Get the ‘big picture’
To really get a handle on how much of your hard-earned money goes to pay interest every month, commit to doing a full interest inventory. Sit down and go through an entire month of bills and highlight the interest rate and amount on every single bill. Chances are this will be an uncomfortable, yet enlightening, process. Don’t forget student or car loans, either. There may not be much you can do with those but you should still be aware of how much headway you’re making with those payments each month. Remember to look out for introductory rates that have expired, late fees or a late payment that caused your once low rate to skyrocket.
Types of interest
A mortgage or auto loan is calculated with ‘simple interest,’ which is only based on the principal amount of the loan. The payments are usually made on a fixed schedule over a specified period of time, referred to as an amortization. When payments are made on this type of loan, the initial payments are mostly paying interest. As subsequent payments are made, a larger percentage is paid on the principal. For instance, a $20,000 loan to be paid over five years at 6 percent interest might have an initial payment of $386, with $286 paid on the principle and $100 in interest. The final payment would pay $384 on the principal with $1.92 in interest. This is highly relevant for those who trade automobiles each time a new model is released. Since most of the front-end loan payments have been paid on interest, a large principal balance is usually transferred to the new auto loan.
Interest rates become even more significant with poor credit. Those with low credit scores will pay higher interest rates on loans. In the event of unforeseen circumstances, even people with a good credit score can become overwhelmed with interest payments. Credit card companies will raise the interest rates if they feel the card holder presents a significant risk. An unexpected emergency that leads to using a large percentage of the available credit or a late payment can result in additional fees as well as higher interest rates.
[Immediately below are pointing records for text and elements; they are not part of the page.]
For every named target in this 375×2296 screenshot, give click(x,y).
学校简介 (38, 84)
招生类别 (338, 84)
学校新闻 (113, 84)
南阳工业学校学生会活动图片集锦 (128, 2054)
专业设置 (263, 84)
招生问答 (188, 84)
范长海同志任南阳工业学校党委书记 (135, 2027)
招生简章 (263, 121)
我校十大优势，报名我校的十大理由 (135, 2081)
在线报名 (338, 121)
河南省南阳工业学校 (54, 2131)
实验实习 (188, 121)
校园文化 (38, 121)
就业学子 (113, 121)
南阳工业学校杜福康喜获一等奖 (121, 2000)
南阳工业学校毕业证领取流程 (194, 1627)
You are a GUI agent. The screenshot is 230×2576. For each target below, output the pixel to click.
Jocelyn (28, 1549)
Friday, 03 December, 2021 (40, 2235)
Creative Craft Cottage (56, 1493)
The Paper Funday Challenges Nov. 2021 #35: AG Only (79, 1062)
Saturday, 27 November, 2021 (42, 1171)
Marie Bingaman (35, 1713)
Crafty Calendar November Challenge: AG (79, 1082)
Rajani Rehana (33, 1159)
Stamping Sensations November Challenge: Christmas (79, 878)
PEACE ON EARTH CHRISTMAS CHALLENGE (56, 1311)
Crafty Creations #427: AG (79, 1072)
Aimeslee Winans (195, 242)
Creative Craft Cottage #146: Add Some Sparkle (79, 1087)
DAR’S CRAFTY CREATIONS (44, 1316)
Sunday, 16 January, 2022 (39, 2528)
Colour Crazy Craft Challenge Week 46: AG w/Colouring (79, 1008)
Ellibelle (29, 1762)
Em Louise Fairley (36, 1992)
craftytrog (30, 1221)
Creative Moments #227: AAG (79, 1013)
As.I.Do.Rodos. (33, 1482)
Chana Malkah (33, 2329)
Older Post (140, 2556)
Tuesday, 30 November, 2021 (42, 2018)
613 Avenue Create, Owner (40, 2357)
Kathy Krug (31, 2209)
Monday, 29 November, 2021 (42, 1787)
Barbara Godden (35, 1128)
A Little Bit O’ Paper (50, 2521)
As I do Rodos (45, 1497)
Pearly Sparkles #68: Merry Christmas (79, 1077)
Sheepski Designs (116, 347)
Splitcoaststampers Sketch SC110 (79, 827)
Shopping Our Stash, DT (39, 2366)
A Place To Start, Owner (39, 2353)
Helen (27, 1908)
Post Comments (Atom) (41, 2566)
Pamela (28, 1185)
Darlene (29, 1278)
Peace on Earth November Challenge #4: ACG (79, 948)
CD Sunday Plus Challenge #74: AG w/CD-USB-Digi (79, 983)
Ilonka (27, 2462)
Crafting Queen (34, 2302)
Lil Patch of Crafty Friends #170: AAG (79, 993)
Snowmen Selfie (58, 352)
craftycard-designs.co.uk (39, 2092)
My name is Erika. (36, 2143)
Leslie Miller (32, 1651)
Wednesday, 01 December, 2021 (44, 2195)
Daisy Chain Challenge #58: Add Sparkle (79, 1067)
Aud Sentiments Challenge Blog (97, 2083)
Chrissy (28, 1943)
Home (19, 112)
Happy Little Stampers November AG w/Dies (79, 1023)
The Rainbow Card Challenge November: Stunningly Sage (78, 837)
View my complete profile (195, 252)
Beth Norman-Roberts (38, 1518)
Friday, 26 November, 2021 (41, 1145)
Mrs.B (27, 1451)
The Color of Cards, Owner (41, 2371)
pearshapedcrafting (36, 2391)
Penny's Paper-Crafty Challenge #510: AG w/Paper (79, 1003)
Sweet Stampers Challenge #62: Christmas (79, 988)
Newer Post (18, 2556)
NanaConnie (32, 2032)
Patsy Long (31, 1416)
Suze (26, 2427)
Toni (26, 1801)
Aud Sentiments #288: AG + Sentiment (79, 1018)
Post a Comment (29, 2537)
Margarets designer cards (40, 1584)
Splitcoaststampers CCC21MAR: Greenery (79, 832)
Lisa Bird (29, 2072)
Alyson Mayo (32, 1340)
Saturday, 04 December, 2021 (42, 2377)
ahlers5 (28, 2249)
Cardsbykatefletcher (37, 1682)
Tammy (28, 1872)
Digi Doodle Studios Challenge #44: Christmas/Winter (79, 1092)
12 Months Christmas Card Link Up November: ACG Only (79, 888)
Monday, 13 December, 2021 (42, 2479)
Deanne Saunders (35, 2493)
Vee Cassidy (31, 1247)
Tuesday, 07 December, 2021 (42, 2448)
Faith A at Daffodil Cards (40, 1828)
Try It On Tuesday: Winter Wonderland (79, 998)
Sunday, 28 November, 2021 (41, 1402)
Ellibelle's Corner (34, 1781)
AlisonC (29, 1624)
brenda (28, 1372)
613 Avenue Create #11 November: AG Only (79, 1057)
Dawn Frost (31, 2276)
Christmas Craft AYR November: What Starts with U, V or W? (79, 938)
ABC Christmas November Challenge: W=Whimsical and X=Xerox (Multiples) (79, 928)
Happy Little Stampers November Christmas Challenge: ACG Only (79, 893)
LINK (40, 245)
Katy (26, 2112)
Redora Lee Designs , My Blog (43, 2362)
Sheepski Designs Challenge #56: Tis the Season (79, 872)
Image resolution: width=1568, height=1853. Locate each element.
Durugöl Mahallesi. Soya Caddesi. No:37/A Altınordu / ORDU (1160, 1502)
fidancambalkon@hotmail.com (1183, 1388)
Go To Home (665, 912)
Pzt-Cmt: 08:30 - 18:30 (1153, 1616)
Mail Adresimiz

Commit to cutting down the numbers
There are a number of ways to reduce the amount of interest paid on loans and credit cards, including:
- Refinance your home or car at a lower interest rate
- Consolidate your total debt to one home equity loan
- Transfer balances to low interest rate credit cards
- Pay more than the minimum payment
- Request an interest rate reduction on credit cards
Make immediate changes
Neglecting the cost of interest on purchases and payments when budgeting expenses is one of the primary reasons many people fail to live within their means. Paying only the 2-percent minimum payment on a high-interest credit card can even lead to greater debt. The amount of interest accrued will exceed the amount of the payment. In the long term, the amount of interest paid can have a significant impact on income. If the money paid out in interest on loans and credit cards were invested, it would be yielding additional income for retirement. Understanding how interest works on various loan products and accounting for the cost is essential to maintaining financial well-being.